INSTRUCTIONS FOR THE TASK: Starting at the entry line containing "Task: Open the CLASSES menu" and ending after the one containing "This screenshot has width=1024, height=594.", give those lines again with "menu" swapped for "panel" and nothing else changed.

━━ RECORDS FOR THIS TASK ━━

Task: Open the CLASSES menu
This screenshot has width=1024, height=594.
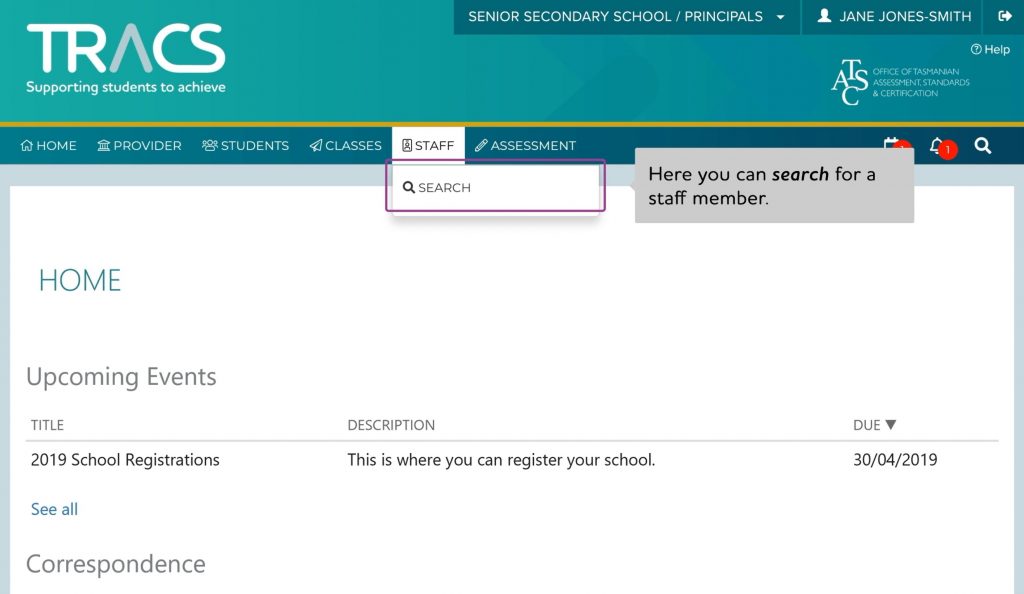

━━━
━━ RECORDS FOR THIS TASK ━━

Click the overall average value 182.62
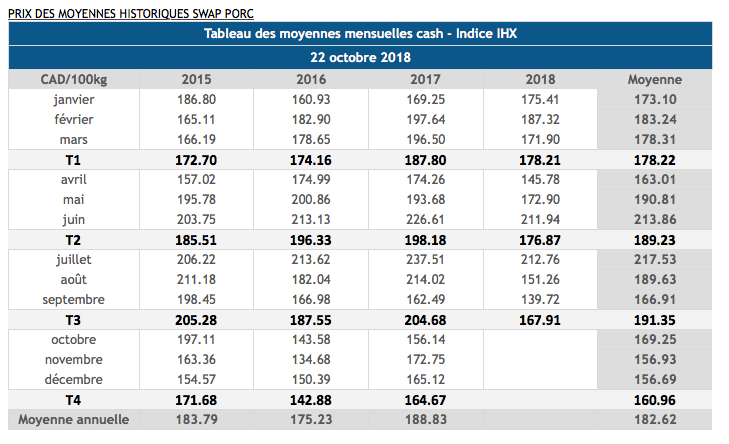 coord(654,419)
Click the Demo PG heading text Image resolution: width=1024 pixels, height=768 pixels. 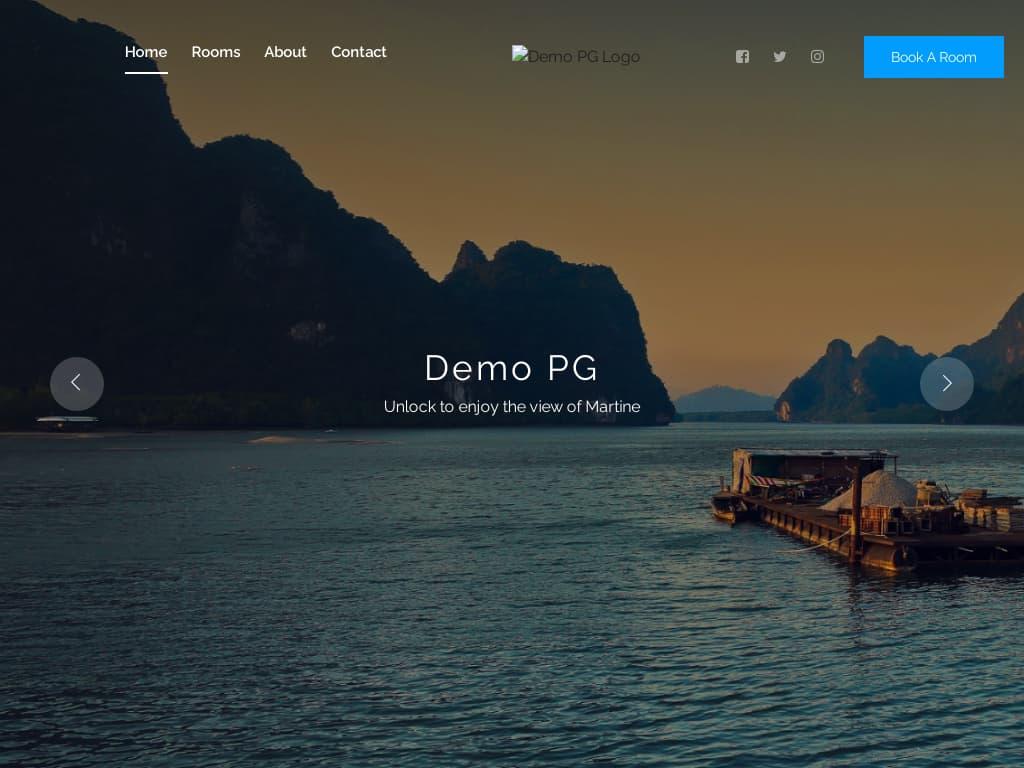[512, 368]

━━━

RESULT OF THIS EXERCISE:
Task: Open the CLASSES panel
This screenshot has width=1024, height=594.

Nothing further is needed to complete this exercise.